Interesting distinction. The two words used to mean roughly the same thing. Not any more. Brand something "garbage" and you'll be likening it to a band who have released one of the year's most vigorously original and appetising albums. This self-titled debut has the same energising kick as the Pixies' Doolittle or Sonic Youth's Daydream Nation, and like those bands, Garbage put perverse spins on traditional pop structures, leap-frogging from menace to exotic psychedelia to delirium in the space of a single chord-change.
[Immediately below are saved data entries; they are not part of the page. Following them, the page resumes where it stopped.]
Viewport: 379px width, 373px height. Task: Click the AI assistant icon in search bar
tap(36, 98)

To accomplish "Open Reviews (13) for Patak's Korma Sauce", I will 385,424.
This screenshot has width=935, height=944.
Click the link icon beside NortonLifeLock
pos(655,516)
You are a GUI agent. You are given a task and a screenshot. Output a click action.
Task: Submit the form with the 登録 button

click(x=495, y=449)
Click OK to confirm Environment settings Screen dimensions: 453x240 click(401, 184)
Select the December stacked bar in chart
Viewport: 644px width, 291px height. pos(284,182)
At the Forum last Thursday, they dispatched their songs swiftly and with a minimum of fuss, rearranging breaks and protracting outro's but generally behaving like a band desperate to get their first UK show out of the way as quickly as possible. They had a dynamic opener in "Supervixen", a slab of brain-churning pop-metal led by a queasy riff that made you seasick. It also stops and starts so cleanly and precisely that I can't have been the only one who thought the CD player was jumping when I first heard it.

Most of the set was culled from the album, with the exception of two exemplary B-sides, "Trip My Wire" and "Girl Don't Come", which may have been included as padding but ended up as the most electrifying things on show. Aside from singer Shirley Manson, that is. Wriggling and jiving in a vest and skirt that would be a tight fit on Baywatch Barbie, she looked young enough to suggest that she was skipping her physics homework to be here, yet so wind-beaten that you believed her predatory lyrics were born out of experience, not guesswork. Beneath her smudged eye-liner sat smudged eyes; she could be PJ Harvey's kid sister, nicking her make- up, her dietary regime and her tips on how to terrify a man into complete submission.

In fact, she and drummer Butch Vig (who produced Nirvana's Nevermind and still has the goatee to prove it) were the only ones who looked like they should be in a band, or at any rate a band who aren't chasing a summer season booking in Weston-super-Mare.

But in the end, it wasn't the presence of two guitarists who remember where they were when rock'n'roll was invented that occasionally made the show as exciting as taking out the garbage. Perhaps it was the PA system, which made the songs furry when they should have been fuzzy. Or the insurmountable level of anticipation, which couldn't have been met if Vig had announced Kurt Cobain as a special guest.

Manson's make-up wasn't the only thing that was smudged. The songs missed the frisson of confrontation, and the rasping intimacy. "Only Happy When It Rains", a modern "Paint It Black", was suited to the raucous hammering it got, but "Queer" relies upon a breathy seduction in your ear. So hearing it live was like being flirted with from across a crowded room via semaphore and loud-hailer. And an attempt to pull off the stuttering-guitar trick of "Vow" went badly wrong, creating a jumble of sound you'd expect from a faulty Walkman.

The bright pink feather boa wound around the mike-stand was a nice reflection of the songs, which wrap themselves about you like boa constrictors. On Thursday, however, their grip was loose. It wasn't the gig of the year. It wasn't crap. It was just Garbage.